143 post-menopausal women (av. age 77.7 years) starting secondary osteoporosis prophylaxis following fragility fractures requiring operative intervention were included in this retrospective study. Osteoporosis was defined by DEXA scan using the WHO criteria (122 hip fractures and 21 wrist fractures), following the UK's national guidelines for osteoporosis prophylaxis. Treatment was started following discussion and explanation of treatment with each patient, and either commenced by the surgical team during the acute hospital admission with the fracture, or in an out-patient setting within 6 weeks of the fracture by an orthopaedic specialist nurse. To check compliance, either the patient themselves or the patients' family physician was contacted.

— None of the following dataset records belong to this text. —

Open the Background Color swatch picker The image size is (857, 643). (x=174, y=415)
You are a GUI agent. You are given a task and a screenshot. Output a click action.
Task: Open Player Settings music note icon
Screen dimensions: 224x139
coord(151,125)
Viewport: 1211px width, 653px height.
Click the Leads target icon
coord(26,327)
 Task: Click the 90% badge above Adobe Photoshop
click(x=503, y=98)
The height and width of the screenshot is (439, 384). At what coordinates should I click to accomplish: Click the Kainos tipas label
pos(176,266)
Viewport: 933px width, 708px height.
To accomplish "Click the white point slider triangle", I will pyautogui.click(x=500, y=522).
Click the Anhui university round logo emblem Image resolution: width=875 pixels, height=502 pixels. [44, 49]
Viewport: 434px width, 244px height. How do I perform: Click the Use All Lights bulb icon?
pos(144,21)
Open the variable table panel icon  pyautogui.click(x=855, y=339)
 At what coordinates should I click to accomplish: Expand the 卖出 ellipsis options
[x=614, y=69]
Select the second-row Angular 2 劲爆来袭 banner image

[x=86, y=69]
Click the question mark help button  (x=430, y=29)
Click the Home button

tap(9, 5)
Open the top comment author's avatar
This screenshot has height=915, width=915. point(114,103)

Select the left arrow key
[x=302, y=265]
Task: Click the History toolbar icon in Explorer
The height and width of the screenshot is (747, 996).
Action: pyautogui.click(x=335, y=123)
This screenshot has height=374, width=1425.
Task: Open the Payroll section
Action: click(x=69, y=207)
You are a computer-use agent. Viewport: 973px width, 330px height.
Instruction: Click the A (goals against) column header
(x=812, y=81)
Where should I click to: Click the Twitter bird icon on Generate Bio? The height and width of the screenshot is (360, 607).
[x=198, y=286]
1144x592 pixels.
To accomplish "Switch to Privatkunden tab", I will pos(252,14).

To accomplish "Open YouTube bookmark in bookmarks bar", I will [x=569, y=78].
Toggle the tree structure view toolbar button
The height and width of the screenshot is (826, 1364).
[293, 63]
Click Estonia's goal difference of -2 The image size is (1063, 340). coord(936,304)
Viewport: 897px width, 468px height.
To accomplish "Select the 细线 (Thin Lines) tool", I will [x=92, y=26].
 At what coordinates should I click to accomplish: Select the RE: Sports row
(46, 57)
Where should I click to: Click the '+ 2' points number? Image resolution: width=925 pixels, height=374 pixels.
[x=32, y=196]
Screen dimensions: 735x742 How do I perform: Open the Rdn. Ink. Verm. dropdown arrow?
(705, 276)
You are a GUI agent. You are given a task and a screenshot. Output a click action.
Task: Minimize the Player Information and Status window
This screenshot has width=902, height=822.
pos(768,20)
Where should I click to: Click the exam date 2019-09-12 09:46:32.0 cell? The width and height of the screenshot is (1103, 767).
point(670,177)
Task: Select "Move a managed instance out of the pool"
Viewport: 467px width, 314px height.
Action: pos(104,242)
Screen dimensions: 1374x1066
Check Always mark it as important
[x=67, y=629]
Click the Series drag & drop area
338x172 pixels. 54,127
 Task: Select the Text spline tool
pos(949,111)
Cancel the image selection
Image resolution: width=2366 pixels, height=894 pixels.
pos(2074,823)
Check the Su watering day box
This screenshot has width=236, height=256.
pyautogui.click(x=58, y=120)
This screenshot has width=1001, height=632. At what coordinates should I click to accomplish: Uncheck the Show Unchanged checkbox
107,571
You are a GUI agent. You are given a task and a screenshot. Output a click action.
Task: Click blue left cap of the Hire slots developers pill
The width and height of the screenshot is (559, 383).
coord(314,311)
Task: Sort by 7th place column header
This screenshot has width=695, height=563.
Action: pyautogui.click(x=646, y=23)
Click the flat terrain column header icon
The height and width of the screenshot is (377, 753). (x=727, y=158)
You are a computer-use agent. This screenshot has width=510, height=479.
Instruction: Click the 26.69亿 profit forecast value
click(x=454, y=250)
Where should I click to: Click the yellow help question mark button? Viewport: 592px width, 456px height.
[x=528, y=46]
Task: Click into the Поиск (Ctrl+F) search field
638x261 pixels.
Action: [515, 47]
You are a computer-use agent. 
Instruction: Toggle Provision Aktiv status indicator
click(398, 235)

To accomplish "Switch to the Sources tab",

Results showed that 120 of the women (83.9%, 102 hip fractures, and 18 wrist fractures) were still compliant with secondary osteoporosis prophylaxis at an average follow-up of 200 days (5 hip fractures lost to follow-up, 0 wrist fractures). 12 women with hip fractures died (0 wrist fractures), and 6 women stopped taking their prophylaxis (3 hip fractures, 3 wrist fractures): 4 for medical reasons, and 2 for unknown reasons. No women sustained further fractures.

Few studies have previously investigated compliance of osteoporosis secondary prevention, and our results compare favorably. We therefore recommend the prompt commencement of secondary prevention treatment by the orthopaedic surgical team following osteoporotic fractures.